SEReDeEP: Hallucination Detection in Retrieval-Augmented Models via Semantic Entropy and Context-Parameter Fusion
This work addresses hallucination issues in RAG models, which is critical for improving reliability in applications like question-answering, but it is incremental as it builds directly on the ReDeEP framework.
The paper tackles hallucination detection in Retrieval-Augmented Generation models by addressing the limitations of existing methods that overlook semantic dimensions, introducing SEReDeEP which uses semantic entropy to improve assessment accuracy, achieving results that more closely align with ground truth evaluations.

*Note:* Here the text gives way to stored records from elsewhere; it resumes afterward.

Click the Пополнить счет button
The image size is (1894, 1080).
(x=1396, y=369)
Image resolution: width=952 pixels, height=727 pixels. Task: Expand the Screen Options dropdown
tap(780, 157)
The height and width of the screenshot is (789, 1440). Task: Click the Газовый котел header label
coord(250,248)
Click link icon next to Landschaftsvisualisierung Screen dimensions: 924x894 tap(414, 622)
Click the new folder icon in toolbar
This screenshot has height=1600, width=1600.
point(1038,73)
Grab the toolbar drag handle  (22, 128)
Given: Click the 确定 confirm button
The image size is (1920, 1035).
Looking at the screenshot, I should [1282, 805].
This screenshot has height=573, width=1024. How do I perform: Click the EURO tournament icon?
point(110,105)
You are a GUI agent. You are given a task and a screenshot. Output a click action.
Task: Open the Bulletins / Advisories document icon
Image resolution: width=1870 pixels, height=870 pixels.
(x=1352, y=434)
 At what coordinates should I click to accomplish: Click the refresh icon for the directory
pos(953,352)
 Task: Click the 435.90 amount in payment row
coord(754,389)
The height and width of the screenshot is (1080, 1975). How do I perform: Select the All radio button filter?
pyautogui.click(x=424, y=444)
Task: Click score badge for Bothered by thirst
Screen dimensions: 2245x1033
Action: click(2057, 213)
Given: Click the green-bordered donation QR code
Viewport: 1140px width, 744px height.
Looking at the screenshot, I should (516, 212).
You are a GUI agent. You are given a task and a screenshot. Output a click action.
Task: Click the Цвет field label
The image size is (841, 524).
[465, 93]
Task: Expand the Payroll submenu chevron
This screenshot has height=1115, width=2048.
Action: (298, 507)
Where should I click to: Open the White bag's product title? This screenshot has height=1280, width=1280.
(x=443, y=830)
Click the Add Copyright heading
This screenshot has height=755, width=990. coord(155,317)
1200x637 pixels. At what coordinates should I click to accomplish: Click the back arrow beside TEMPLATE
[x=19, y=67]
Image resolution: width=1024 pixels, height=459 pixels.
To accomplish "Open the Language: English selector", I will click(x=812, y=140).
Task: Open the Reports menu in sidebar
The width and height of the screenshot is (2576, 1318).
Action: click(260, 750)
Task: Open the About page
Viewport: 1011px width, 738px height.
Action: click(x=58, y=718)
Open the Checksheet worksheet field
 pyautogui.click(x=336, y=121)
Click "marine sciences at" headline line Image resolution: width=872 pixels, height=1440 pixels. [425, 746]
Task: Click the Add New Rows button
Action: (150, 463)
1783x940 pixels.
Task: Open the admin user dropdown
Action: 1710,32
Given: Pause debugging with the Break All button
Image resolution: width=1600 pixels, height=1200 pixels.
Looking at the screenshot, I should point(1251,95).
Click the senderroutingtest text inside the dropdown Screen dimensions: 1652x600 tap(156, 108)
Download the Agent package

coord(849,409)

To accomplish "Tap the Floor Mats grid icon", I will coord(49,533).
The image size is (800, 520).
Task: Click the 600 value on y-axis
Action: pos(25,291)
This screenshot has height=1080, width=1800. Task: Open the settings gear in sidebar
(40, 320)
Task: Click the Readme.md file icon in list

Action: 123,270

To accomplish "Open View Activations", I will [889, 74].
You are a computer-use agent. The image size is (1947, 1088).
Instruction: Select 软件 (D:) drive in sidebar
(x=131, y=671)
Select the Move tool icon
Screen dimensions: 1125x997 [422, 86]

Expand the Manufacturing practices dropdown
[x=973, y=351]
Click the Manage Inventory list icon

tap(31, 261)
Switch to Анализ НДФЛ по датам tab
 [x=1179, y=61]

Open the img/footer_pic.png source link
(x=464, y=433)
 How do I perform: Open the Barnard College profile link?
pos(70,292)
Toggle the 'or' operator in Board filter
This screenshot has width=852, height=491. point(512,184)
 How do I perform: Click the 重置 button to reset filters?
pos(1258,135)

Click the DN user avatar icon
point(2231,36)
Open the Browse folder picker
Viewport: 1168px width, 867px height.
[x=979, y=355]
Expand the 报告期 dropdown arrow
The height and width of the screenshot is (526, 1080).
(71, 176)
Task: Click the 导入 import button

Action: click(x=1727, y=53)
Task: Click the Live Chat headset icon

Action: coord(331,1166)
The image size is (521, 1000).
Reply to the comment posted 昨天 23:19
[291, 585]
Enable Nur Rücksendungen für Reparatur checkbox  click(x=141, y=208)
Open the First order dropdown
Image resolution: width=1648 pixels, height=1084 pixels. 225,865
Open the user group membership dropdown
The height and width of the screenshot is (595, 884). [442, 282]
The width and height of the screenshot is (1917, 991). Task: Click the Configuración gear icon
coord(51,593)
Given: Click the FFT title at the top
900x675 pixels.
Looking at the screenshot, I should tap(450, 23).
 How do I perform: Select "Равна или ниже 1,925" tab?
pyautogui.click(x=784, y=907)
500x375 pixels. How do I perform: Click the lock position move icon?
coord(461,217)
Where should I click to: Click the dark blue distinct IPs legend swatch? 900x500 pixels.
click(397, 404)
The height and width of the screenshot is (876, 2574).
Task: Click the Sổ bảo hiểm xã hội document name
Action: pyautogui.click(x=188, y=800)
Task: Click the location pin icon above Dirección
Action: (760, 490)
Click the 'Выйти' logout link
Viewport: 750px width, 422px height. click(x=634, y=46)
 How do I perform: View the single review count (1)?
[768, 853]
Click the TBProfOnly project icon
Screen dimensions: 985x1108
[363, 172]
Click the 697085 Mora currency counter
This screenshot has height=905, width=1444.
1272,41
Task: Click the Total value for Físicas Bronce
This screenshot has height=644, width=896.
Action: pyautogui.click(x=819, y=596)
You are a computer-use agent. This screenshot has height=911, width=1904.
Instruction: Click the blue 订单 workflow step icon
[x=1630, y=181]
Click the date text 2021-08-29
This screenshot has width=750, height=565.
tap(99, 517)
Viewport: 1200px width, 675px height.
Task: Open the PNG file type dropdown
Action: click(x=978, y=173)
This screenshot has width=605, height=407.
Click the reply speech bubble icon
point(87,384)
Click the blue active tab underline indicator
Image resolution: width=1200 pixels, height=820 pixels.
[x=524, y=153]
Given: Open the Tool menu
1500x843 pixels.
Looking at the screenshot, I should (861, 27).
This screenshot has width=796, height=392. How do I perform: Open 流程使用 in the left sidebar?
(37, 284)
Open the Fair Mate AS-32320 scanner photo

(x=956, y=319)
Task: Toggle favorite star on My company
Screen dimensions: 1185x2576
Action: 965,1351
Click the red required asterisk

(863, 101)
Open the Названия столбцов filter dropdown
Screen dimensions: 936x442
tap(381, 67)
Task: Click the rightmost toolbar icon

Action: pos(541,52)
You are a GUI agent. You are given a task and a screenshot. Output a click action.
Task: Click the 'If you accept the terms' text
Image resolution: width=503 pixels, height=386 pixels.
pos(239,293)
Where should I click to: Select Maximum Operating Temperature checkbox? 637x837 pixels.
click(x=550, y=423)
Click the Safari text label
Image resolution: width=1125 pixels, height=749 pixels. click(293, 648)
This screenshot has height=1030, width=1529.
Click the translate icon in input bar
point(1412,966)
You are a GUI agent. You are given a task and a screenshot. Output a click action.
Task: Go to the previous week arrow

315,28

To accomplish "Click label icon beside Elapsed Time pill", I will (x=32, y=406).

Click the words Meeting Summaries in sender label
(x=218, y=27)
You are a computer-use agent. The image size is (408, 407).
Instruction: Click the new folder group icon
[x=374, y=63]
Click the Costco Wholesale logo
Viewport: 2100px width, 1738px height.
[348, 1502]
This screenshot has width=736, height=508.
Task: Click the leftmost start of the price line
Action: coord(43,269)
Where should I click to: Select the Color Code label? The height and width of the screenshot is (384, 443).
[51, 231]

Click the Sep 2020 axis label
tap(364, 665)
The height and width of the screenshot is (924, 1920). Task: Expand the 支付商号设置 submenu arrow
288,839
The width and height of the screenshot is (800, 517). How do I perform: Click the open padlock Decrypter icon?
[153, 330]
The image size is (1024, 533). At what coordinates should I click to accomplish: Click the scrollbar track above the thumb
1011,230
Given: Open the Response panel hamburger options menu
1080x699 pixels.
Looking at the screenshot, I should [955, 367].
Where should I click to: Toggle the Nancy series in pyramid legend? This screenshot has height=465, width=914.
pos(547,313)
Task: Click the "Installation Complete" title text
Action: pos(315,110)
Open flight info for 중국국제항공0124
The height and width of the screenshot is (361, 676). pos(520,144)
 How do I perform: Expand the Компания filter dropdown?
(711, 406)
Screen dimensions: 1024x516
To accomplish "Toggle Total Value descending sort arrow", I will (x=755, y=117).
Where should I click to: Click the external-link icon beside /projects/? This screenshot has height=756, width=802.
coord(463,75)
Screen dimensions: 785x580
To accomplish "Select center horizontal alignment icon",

Retrieval-Augmented Generation (RAG) models frequently encounter hallucination phenomena when integrating external information with internal parametric knowledge. Empirical studies demonstrate that the disequilibrium between external contextual information and internal parametric knowledge constitutes a primary factor in hallucination generation. Existing hallucination detection methodologies predominantly emphasize either the external or internal mechanism in isolation, thereby overlooking their synergistic effects. The recently proposed ReDeEP framework decouples these dual mechanisms, identifying two critical contributors to hallucinations: excessive reliance on parametric knowledge encoded in feed-forward networks (FFN) and insufficient utilization of external information by attention mechanisms (particularly copy heads). ReDeEP quantitatively assesses these factors to detect hallucinations and dynamically modulates the contributions of FFNs and copy heads to attenuate their occurrence. Nevertheless, ReDeEP and numerous other hallucination detection approaches have been employed at logit-level uncertainty estimation or language-level self-consistency evaluation, inadequately address the semantic dimensions of model responses, resulting in inconsistent hallucination assessments in RAG implementations. Building upon ReDeEP's foundation, this paper introduces SEReDeEP, which enhances computational processes through semantic entropy captured via trained linear probes, thereby achieving hallucination assessments that more accurately reflect ground truth evaluations.